The show toured the streets, social halls and playgrounds of Mathare, Korogocho and Kibera, as well as commercial theatres and venues in Nairobi, Mombasa and Malindi.

A visiting group of artists and presenters from New York including 651 Arts (https://www.651arts.org/who-we-are/) found the show hilarious, poignant and gripping, demonstrating that even though the performance was in sheng, the language of theatre is universal.

Funding for the three-year programme was provided by the Ford Foundation and offered training, performance and public education, as well as developing and promoting experimental, interactive, performance practice.

The full-time training course for actors had so many applicants that the programme created additional regular part-time intensive workshops in auditioning technique, dance, movement, voice training, acting, writing and directing.

During the 3 years of the project, more than 400 young performers living in the Nairobi area had access to skills training. In the second year of the project performers were invited to join the programme from Kisumu, Eldoret, Nyahururu, Nakuru, Mombasa and Malindi. In the third year, the Nairobi group took performances to audiences in Mombasa and Malindi.

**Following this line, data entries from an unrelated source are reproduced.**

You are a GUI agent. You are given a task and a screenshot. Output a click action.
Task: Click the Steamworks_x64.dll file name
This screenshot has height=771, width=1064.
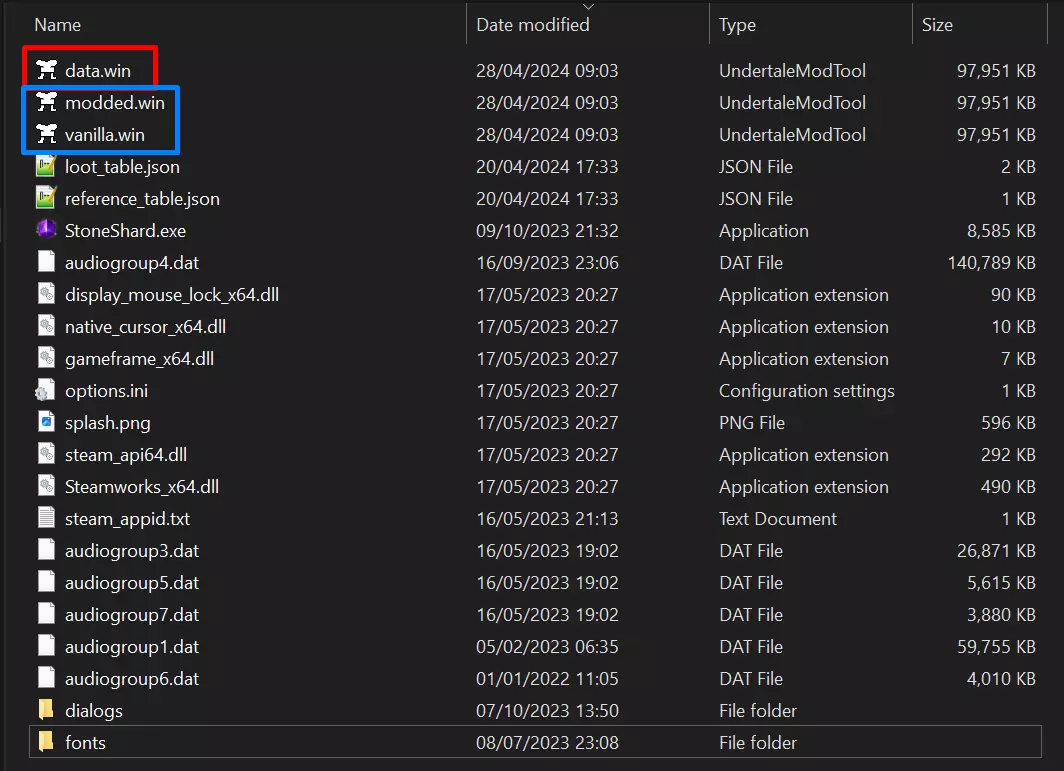coord(142,486)
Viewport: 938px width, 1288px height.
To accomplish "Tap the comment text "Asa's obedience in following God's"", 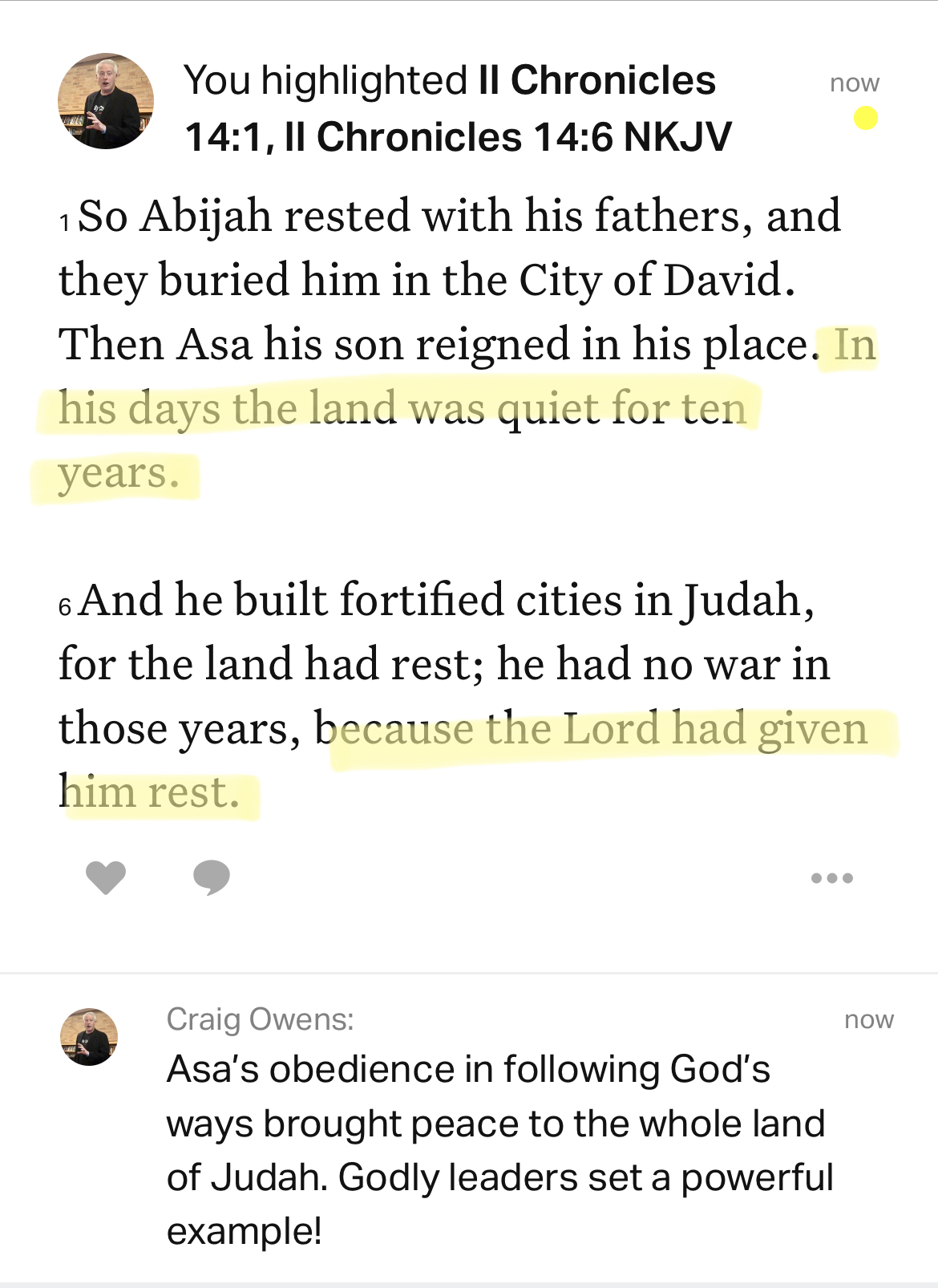I will tap(468, 1070).
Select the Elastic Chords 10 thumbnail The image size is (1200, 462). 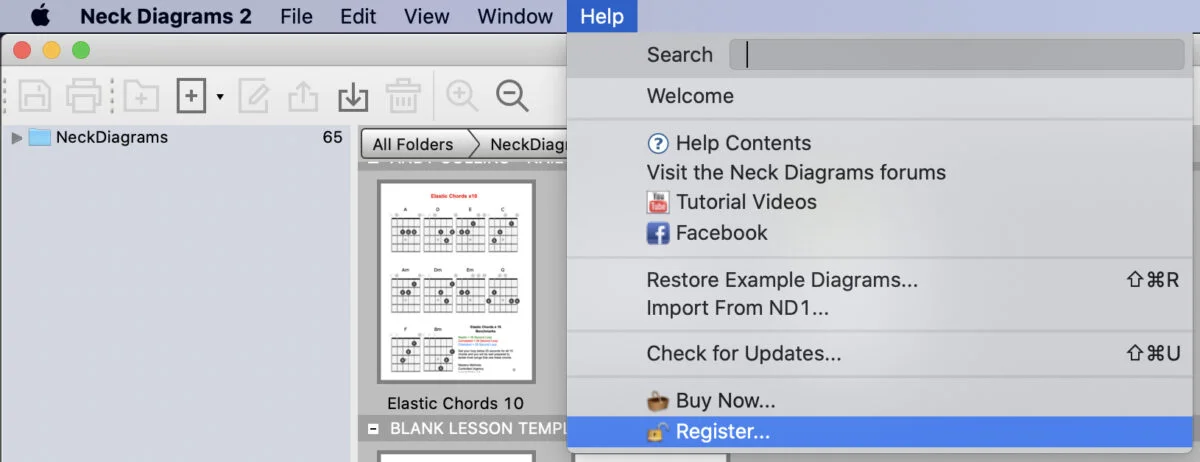(x=456, y=281)
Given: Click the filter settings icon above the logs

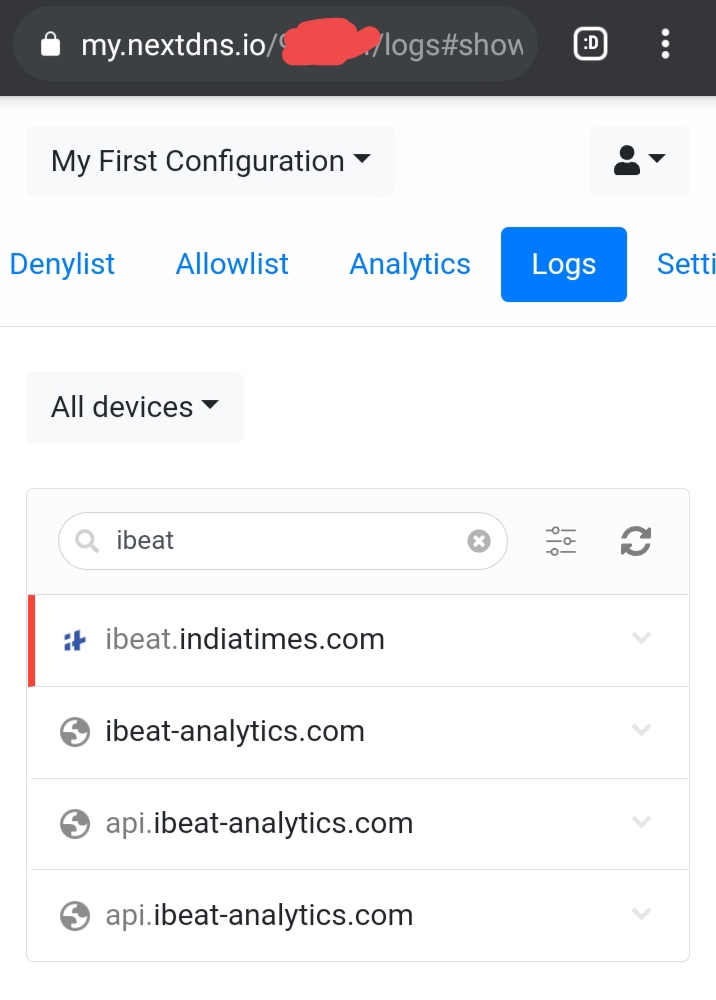Looking at the screenshot, I should point(561,540).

Original Cast (and co-writers) or Githaa: Lydia Gitachu, Rogers Otieno (Aroji), Josiah Qualata, Jacquie Nyaminde, Mary Kithomi, John (Small) Ogutu, Cheptab (Barbie) Chepkoech, John Githui, Angie Musira and Mourad Sadat

The play was revived in 2009 with these additional cast members :         Nice Githinji, Ruth Maingi, Ndubi Makeni, Roseline Odhiambo, Willy Rama, Andrea Kalima and Benta Stephanie.